China también llora.»

«22 de marzo —La tensión aumenta por momentos. El tío ha estrenado un traje azul marino, hasta la corbata negra se ha quitado. Ni papá ni mamá le han dicho nada de tan asombrados pero en su habitación ha tenido un escándalo apocalíptico con la tía Matilde y he oído bofetadas, estoy seguro de que eran bofetadas. Me ha dado vergüenza… Después el tío ha salido y se ha ido a Valencia, así se lo ha dicho la tía luego a mamá llorando.

»China tiene mucho miedo. ¿Qué podría hacer yo? No me atrevo a nada no quiero pensar en esto porque es una cosa muy rara lo que le pasa a China, por más triste que esté siempre tiene ganas de besarse. Paco la consuela mucho, me es simpático desde aquel día que descubrí lo que estaban haciendo en el salón, quiero decir que después he notado que ha cambiado. Después le daba vergüenza encontrarse conmigo pero viendo que yo no decía nada me estuvo muy agradecido, no me lo dijo pero yo se lo noté. Después viendo que yo tampoco estaba celoso descansó y me habla con mucha amistad y franqueza y yo noto que me estima aunque nunca me diga nada importante y nunca olvidaré el consuelo que me dio el día del entierro.
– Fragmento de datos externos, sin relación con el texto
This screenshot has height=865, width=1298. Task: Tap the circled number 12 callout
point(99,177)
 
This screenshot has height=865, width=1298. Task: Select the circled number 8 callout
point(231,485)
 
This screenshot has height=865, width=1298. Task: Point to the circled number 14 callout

Lo que nunca puedo comprender es cómo puede ser hijo del Levita pero Paco es un buen hijo y me emocionó el día del entierro ver cómo cuidaba de su padre [no recuerdo esto en absoluto], y cómo las lágrimas de don Vicente se le contagiaban a él porque él lloraba por su padre… ¡Es que la fuerza de la sangre…!
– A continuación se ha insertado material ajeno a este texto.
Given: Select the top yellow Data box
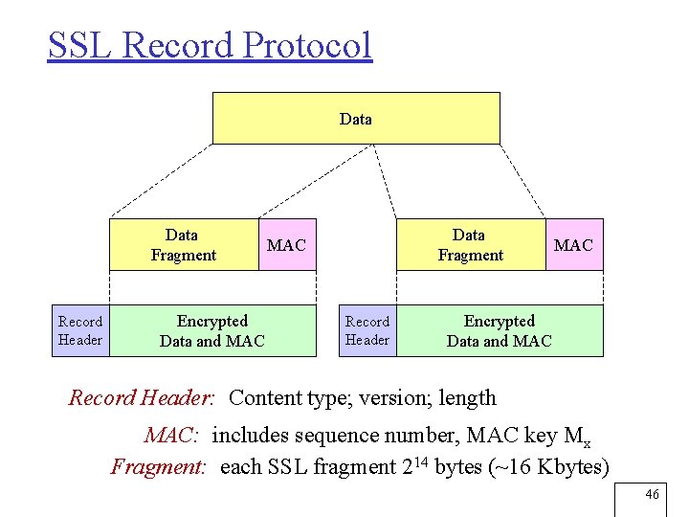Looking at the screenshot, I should [356, 118].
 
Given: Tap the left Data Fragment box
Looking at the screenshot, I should [184, 245].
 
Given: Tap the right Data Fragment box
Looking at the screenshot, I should [470, 245].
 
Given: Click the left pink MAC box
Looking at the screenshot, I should [287, 245].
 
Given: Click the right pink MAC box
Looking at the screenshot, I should [574, 245].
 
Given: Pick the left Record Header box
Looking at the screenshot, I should [80, 330].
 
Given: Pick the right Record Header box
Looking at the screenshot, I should [367, 330].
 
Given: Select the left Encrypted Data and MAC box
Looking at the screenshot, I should [212, 330].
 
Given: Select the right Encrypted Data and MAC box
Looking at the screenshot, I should [500, 330].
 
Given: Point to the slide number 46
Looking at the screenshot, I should [653, 494].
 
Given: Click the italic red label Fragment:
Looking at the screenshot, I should [159, 467].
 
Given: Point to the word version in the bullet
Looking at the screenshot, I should [393, 397].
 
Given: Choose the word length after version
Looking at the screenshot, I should [468, 397].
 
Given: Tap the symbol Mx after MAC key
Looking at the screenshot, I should [578, 438].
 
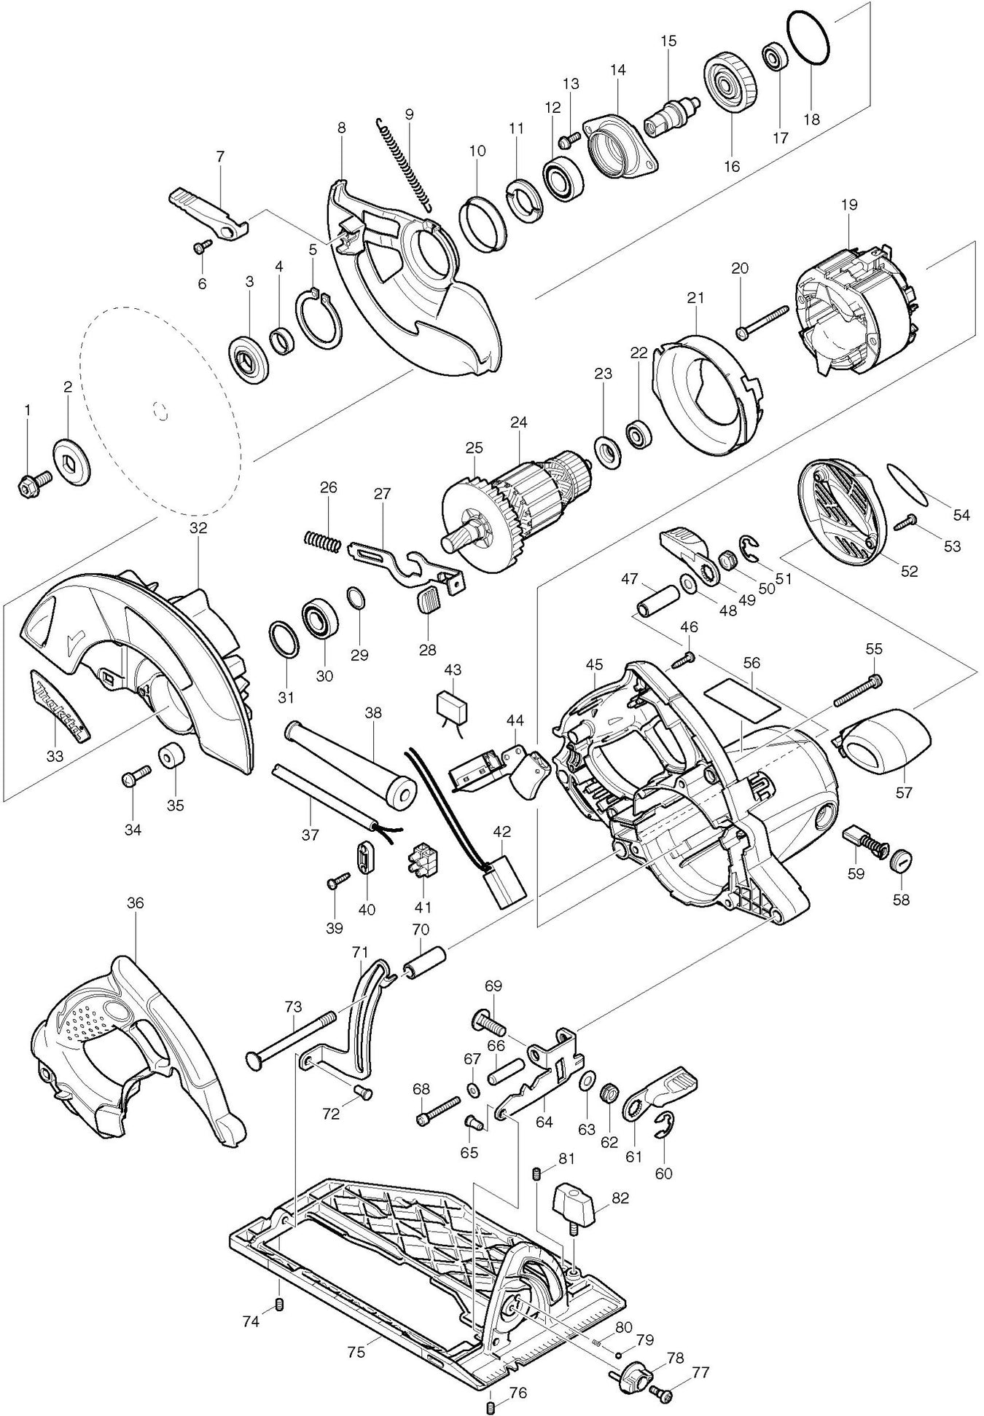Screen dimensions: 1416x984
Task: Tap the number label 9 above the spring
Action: coord(409,114)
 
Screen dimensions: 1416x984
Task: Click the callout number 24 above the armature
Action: coord(518,422)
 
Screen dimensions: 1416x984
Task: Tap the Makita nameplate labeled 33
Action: coord(59,704)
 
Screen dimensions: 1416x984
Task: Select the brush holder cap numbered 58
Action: coord(901,860)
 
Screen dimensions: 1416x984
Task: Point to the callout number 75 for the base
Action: coord(356,1351)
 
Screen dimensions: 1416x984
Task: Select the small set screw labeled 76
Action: coord(491,1405)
»Con quien tengo ganas de hablar es con Lobo. Nos vemos poco estos días y será por mi culpa, entre que salgo poco a la calle y que cuando nos vemos en casa siempre hay alguien delante no podemos hablarnos casi, pero lo acaricio y él sabe que lo quiero y que daría mi vida por él… ¡¡¡Y él por mí!!! A veces pienso que por ser perro se tendrá que morir antes que yo, que soy un ser humano, y no sé lo que me entra. Dios mío dame mucha fuerza ese día… [Ésta es la frase de mi diario que leo y releo siempre con igual emoción: yo no pedía a Dios nada antinatural —que Lobo tuviese una vida más dilatada que el hombre—, ni nada moralmente indeseable —que se llevase mi vida antes que la de él—; tímidamente pedía sólo lo posible.] Tengo que animarlo está muy decaído y el otro día me dijo en el pasillo ¿Qué pasará, Gabriel? Ha oído los disgustos por lo del caserón y lo ve todo muy negro. Pero pase lo que pase ¿no comprendes bobo que siempre estarás conmigo?
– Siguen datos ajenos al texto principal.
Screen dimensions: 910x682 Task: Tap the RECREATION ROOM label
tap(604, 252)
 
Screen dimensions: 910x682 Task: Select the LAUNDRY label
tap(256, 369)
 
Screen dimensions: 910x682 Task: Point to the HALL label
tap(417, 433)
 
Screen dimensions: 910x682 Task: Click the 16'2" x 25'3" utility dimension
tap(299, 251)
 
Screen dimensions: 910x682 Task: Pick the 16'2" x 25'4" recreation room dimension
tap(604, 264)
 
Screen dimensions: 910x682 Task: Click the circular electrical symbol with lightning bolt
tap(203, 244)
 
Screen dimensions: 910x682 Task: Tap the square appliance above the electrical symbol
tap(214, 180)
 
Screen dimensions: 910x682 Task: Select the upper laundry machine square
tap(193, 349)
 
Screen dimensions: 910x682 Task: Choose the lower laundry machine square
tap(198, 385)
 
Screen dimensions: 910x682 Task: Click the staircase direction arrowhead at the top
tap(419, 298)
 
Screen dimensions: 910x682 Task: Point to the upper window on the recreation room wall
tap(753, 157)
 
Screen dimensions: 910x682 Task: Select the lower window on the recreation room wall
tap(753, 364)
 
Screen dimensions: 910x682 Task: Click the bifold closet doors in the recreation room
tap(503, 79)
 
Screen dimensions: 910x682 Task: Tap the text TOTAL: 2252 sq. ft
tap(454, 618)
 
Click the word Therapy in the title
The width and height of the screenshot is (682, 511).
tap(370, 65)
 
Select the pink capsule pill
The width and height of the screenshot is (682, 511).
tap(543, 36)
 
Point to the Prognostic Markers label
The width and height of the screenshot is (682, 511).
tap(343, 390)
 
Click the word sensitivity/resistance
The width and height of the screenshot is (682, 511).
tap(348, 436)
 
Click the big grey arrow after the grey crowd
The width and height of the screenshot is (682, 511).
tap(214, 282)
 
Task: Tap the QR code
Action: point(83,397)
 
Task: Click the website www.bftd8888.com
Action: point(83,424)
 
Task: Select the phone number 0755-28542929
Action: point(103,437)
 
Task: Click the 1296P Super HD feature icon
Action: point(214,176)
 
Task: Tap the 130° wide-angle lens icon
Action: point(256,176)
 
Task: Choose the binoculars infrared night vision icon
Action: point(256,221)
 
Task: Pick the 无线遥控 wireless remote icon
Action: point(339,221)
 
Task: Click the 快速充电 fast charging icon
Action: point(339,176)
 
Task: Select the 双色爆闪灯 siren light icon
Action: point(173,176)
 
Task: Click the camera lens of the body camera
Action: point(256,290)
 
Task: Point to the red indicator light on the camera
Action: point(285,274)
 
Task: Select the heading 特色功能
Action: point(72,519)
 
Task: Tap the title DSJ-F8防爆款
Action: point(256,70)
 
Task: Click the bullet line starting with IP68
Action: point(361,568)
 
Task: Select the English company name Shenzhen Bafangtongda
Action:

»Me llevé un gran susto al llegar a este punto esta mañana. Ahora sigo escribiendo, entonces tuve que parar. Mamá me preguntó qué estaba escribiendo y no pude contestarle y ella dijo no, me lo has de decir. Pero las cosas de este diario importantísimo no puede leerlas nadie son como una confesión y las confesiones son secretas… Además me moriría de vergüenza si se enterasen de cosas que digo y haría mucho daño además de que otras cosas no las entenderían y me harían daño a mí mismo. Por ejemplo mis conversaciones con Lobo que les parecerían monstruosas… Al mismo tiempo me parece que ya no podría dejar de escribir este diario…»

«23 de marzo —Ayer no pude terminar, con lo importante que era lo que tenía que decir pero se hizo demasiado tarde. Ya no podría dejar de escribir este diario y me volvería loco si se riesen de mí porque aunque entonces me permitiesen seguir escribiéndolo ya no podría. Después se me ocurrió una idea atrevida y maravillosa. Le dije a mamá que estaba escribiendo un diario y ella dijo que muy bien y yo le dije que era necesario que no lo leyese nadie pero nadie de todo el mundo, y ella me dio su palabra de que no lo leerá. Entonces fue cuando se me ocurrió la idea maravillosa. Le pregunté si ella querría guardarme todos los días el diario pero sin leerlo jamás ni dejarle a papá ni a nadie y le pareció muy bien y dijo que así lo haríamos. [Que es lo que me ha permitido conservarlo. Me lo entregó muchos años después sin haberlo leído. ¿Que cómo lo sé? No lo sé, con una sonrisa y sin ánimo de convencer a nadie.] Me dio un vuelco el corazón cuando hablaba con mamá porque me pareció de repente que estaba hablando con la abuela, no por lo que yo decía sino por lo que mamá decía y por lo seria que estaba y la risa que tenía al mismo tiempo. Ahora me siento muy satisfecho porque no tengo ningún cajón con llave y siempre me daba miedo que alguien lo leyese.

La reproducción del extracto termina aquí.